How do the machines stack up?
Easy to ask, complicated to answer. Before we get into it, we have to explain something. Mountain riding styles have changed drastically over the past three to five years. And the styles are evolving rapidly. It’s more important now to find the sled that best fits your riding style than to try and determine which is the best in the class.
That may sound like a cop out on our part but we’ve spent a lot of time thinking this over and talking to riders of all brands while watching sledders ride. Riding styles have a great deal to do with how you’re going to make each one of these 800s work.
The more traditional approach is what’s worked over the past two decades: Turn the handlebars—both skis on the ground—to turn the sled.
The new style is more progressive: Go everywhere essentially on one ski, using throttle and balance to turn the machine.
The new style manipulates every aspect of the machine and rider to control and determine the sled’s position on the mountain, angle, speed of descent, etc. It’s how riders are flipping U-turns mid-slope, traversing canyon sides through thick tree cover and dropping off ridges without having to commit to the bottom.
Which riding styles is each machine better suited for?

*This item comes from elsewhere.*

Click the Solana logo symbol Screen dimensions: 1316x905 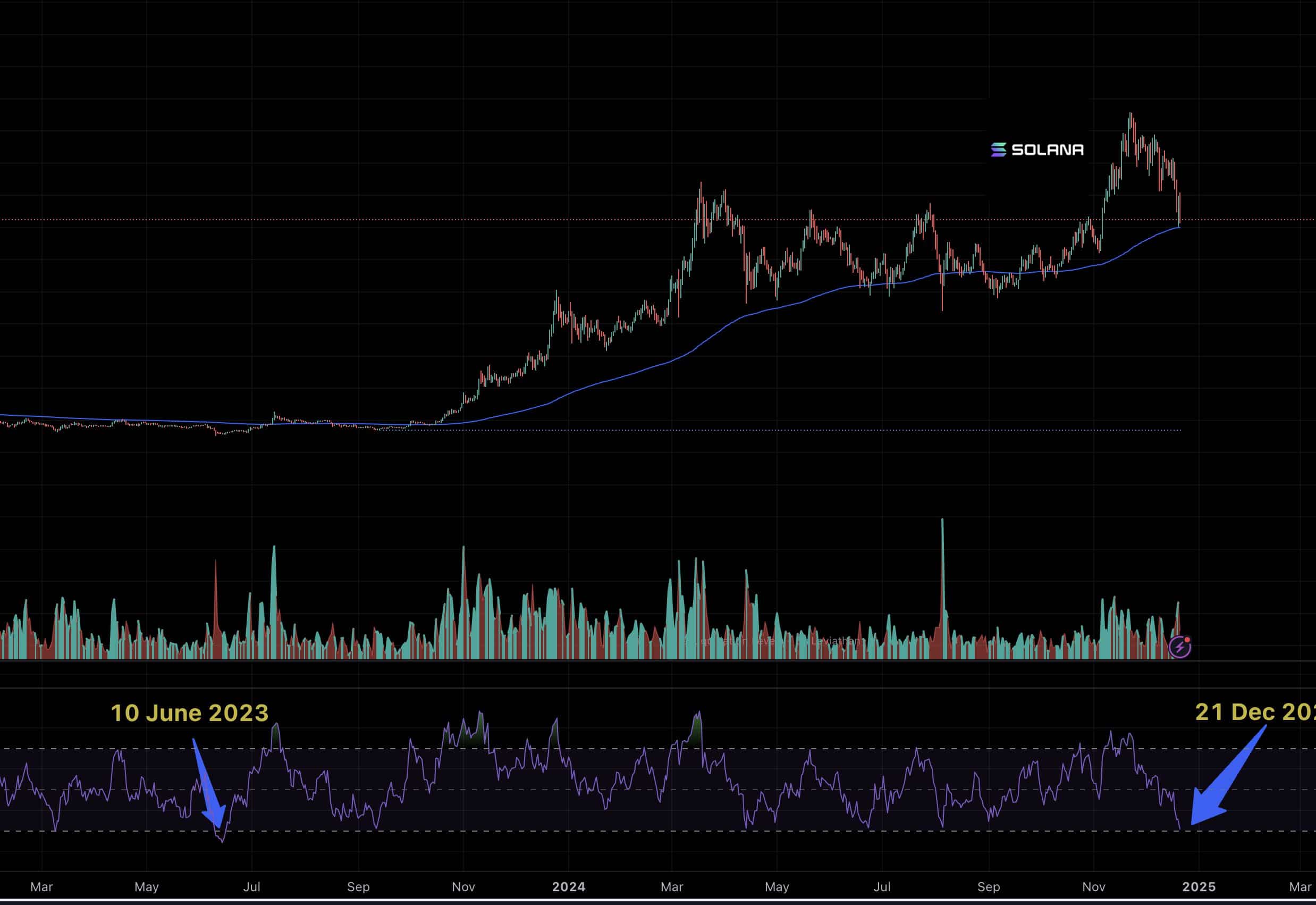click(x=998, y=150)
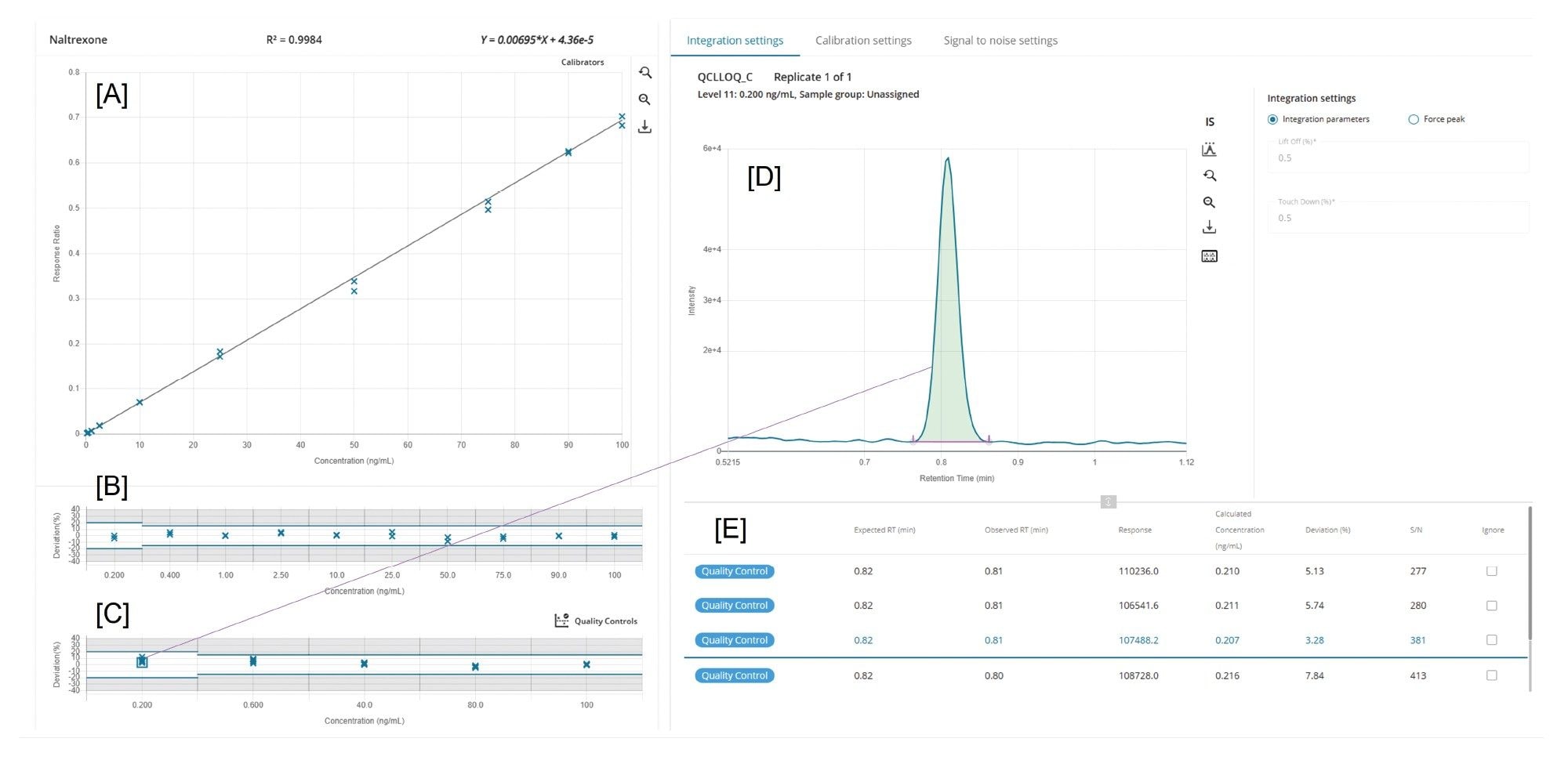Check the Ignore box for the first Quality Control row
The width and height of the screenshot is (1568, 760).
[x=1491, y=571]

Here’s the SnoWest SnowTest staff’s opinion on each sled:
Arctic Cat M8 – This is the sled that helped develop the progressive riding style. It is very agile and easy to make quick directional changes on—so long as you don’t try steering it. Novice riders have complained that it feels too stable and is hard to lean over and doesn’t turn very well. Expert riders know that it takes a slight turn out (flick the handlebars in the opposite direction you want to go) to initiate chassis roll and get the sled to carve.
Ski-Doo Summit 800 – In years past, it has been the most stable-feeling of the bunch and best suited for the traditional style. However, for 2011, its spectrum has broadened. While it isn’t as easy to flick around and ride cut into a hill as the other two, it does it better than any Summit XP to date. The narrow stance has cost it some stability for the steering crowd, but surprisingly not too much.

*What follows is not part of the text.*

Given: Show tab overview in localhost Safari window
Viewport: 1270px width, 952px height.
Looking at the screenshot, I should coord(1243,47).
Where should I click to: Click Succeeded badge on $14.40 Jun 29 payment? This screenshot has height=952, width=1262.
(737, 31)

Polaris Pro RMK – The new king of progressive riding. This chassis responds instantly to rider input, but it doesn’t over-react like the old IQ RMK and it doesn’t want to set itself back down to level when you’re holding it into a sidehill. The sled stays in the position and attitude that the rider puts it in and can cut more vertical sidehills than the other two simply because the track is not pushed out of the snow by body plastic.
What determines how a sled works for different riding styles?
Handlebar position, foot position, rider body center position and engine location all relative to spindle location. That, along with ski design, suspension function, chassis center of gravity, running boards and approach angle. Like we said, it’s complicated. (see page 26)
So what, no pick for class favorite?
Oh, no—it’s not that complicated. The majority of our staff feel that the 2011 Polaris RMK has set a new standard for mountain sled functionality.
It’s no longer a war over horsepower. Mountain riding has become a skilled trade. And it all comes down to who can build the better tool. Riders are turning away from the steep shootout slopes and finding fun in challenging technical riding. You can spend half a day on a tree-covered short hillside just seeing who can carve the gnarliest line across the side of it instead of up and over it.
Right now, all three models are stellar performers. There’s never been a better Summit 800. There’s never been a more impressive M8.
But the 2011 Pro RMK gives the rider more ability to manipulate the mountain than any stock mountain machine offered to the snowmobile public.